The clinical relevance of radiographic signs of arthritis at the subtalar and talonavicular joints is not well-established [37]. While some authors [6, 17] noted a worse clinical outcome in the presence of subtalar arthritis, patient satisfaction was still high in these studies. Trichard et al. [51] reported less than 1/3, Kennedy et al. [27] found one in seven, and Ben Amor et al. [4] found none of them clinically relevant. Consequently, only a small proportion of the patients with radiographic subtalar arthritis [27, 51]—and none of our patients—had an additional fusion of either of these joints.
Several clinical studies have reported a correlation between radiographic alignment of the fused ankle and functional outcome [1, 5, 6, 13, 35, 46]. We believe that the favorable outcomes in our study are partly attributable to alignment. The one patient with residual equinus of 10° had a low outcome score and another patient with loss of correction was relatively pain-free probably because of his neuropathy. We presumed the best position for ankle arthrodesis was neutral flexion of the foot in the sagittal plane, neutral to slight valgus (5°) in the coronal plane, and 5° to 10° external rotation in the horizontal plane with the talus centered exactly below the tibia [7, 22, 32, 48]. These recommendations from clinical outcome studies could be substantiated by a wealth of studies employing further measurements like gait analyses and pressure measurements of the subtalar joint [7, 15, 34, 47, 52, 55]. It is assumed that less favorable outcomes and high rates of subtalar arthritis in historical and long-term studies result from fusion in malalignment [1, 47, 11, 17, 32].

Records in a dataset:
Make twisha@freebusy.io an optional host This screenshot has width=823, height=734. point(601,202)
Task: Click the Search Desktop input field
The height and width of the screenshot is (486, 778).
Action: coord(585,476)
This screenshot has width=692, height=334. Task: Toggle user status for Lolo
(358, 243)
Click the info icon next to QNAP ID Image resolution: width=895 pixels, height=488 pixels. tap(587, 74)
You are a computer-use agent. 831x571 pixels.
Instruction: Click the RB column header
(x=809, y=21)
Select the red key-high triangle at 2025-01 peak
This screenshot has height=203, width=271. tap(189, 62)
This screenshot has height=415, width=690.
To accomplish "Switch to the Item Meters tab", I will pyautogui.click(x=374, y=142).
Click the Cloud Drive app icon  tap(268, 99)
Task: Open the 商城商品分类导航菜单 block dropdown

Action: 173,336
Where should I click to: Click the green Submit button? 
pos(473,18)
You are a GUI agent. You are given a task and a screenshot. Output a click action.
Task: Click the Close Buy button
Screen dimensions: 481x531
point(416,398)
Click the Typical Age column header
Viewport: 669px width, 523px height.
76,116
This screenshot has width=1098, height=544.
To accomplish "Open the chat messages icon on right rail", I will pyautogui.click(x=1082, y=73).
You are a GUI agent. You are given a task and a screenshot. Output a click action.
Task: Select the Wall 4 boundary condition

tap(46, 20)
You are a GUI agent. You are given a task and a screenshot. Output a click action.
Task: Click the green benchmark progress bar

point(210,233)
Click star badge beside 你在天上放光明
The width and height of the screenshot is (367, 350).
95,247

INSTRUCTIONS
a. What position in the coronal plane does the ankle arthrodesis passage give as best for the fused ankle?
b. Write the next part of the ankle arthrodesis passage, starting after its final sentence.

EXERCISE RESPONSES
a. Neutral to slight valgus (5°).

b.
We conclude from our data and the literature that ankle arthrodesis with screws in neutral alignment provides a reasonable treatment for symptomatic ankle arthritis with high rates of union, low complication rates, and favorable functional outcome in the medium-term. Despite some development and progression of arthritis in the subtalar and talonavicular joints there was no need for subsequent fusions. Hypermobility of the midtarsal joint can partially compensate for the loss of sagittal motion.
Footnotes
Each author certifies that he or she has no commercial associations (eg, consultancies, stock ownership, equity interest, patent/licensing arrangements, etc) that might pose a conflict of interest in connection with the submitted article.
Each author certifies that his or her institution approved the human protocol for this investigation and that all investigations were conducted in conformity with ethical principles of research, and that informed consent for participation in the study was obtained.